# Passage provided

For N2O (Fig. 2, lower left panel), the differences across models for reported concentration levels are similar for both scenarios, varying between 435 and 480 ppb in 2100 in RCP8.5 and between 344 and 387 ppb in RCP2.6. In general, N2O concentration projections for MAGICC (particularly MAGICC6.3) are relatively low compared to the other SCMs. Unlike the other models, MAGICC includes natural N2O emissions, derived from historical time series of N2O concentration profiles. In the model, atmospheric decay is applied to the complete atmospheric burden of N2O, not merely to the anthropogenic part. With the current calibration, the decay of the natural background concentration is larger than the influx by natural emissions. As such, this could lead to an overestimation of the decay of N2O, in turn resulting in lower atmospheric concentrations. This should be verified in further studies, since unfortunately, there is no information from the expert models available to compare the results to.

As with CH4, all models use a rather similar way to translate N2O concentration into forcing, and therefore both panels (Fig. 2, lower two) show comparable results. The overall spread in forcing outcomes across the models in 2100 is 0.11 W/m2 for both scenarios, much smaller than for methane in RCP8.5 and slightly larger in RCP2.6.

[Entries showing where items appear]
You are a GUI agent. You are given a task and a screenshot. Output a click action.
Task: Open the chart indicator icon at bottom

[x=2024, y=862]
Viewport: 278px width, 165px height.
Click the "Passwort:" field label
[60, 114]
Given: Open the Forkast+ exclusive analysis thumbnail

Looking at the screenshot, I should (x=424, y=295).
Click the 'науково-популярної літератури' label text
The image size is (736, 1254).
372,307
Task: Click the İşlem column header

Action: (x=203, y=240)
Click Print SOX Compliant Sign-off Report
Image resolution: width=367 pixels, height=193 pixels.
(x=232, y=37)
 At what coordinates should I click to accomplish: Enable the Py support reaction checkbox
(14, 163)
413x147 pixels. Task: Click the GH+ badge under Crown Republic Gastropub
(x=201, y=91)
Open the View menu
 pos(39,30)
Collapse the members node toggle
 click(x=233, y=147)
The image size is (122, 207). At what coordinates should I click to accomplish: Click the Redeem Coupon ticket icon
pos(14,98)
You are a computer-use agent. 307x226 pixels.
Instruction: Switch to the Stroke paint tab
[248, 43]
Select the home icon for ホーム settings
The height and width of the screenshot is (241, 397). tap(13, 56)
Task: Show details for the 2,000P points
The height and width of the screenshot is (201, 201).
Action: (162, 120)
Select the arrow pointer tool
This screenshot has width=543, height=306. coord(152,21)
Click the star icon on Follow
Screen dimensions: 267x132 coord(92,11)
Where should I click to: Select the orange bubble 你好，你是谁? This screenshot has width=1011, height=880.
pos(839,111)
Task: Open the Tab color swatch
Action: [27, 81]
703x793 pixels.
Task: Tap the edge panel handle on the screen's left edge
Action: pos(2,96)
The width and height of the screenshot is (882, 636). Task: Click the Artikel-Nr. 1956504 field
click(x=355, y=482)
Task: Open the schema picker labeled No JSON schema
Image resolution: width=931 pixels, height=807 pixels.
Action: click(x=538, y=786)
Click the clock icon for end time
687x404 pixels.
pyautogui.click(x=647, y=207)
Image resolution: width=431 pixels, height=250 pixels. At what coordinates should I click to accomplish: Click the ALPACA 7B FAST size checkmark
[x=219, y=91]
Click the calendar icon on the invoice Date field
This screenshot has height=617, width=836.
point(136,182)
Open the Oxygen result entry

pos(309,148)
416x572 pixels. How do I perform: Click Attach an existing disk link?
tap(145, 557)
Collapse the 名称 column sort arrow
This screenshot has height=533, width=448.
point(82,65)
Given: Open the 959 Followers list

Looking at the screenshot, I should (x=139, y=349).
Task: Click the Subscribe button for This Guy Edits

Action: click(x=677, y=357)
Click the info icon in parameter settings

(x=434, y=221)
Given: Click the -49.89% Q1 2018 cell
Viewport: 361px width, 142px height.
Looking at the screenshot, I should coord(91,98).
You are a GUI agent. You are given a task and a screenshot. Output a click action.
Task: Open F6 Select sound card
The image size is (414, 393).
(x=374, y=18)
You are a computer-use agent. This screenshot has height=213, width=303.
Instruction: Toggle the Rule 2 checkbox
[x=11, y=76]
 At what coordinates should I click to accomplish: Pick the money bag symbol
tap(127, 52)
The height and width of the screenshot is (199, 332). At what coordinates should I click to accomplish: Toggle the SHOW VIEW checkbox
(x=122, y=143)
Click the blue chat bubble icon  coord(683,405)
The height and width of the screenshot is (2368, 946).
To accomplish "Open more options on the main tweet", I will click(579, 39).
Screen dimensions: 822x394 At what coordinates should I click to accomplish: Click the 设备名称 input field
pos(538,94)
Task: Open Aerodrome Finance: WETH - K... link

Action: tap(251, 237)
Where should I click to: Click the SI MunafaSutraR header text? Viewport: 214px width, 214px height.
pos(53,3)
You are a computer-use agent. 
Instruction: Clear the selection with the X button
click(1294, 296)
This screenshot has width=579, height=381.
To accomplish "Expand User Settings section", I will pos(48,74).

# Short task
Decide whether each statement agrees with the passage on N2O projections. (a) MAGICC is the only model that includes natural N2O emissions. (b) In RCP2.6, reported N2O concentrations for 2100 range from 435 to 480 ppb. (c) In RCP8.5, the 2100 spread in N2O forcing across the models is larger than the spread for methane. Answer yes or no for each, and quote the words that settle it. Rely only on the passage on N2O projections for what comes next.

# Task result
(a) Yes: "Unlike the other models, MAGICC includes natural N2O emissions"
(b) No: "between 344 and 387 ppb in RCP2.6"
(c) No: "much smaller than for methane in RCP8.5"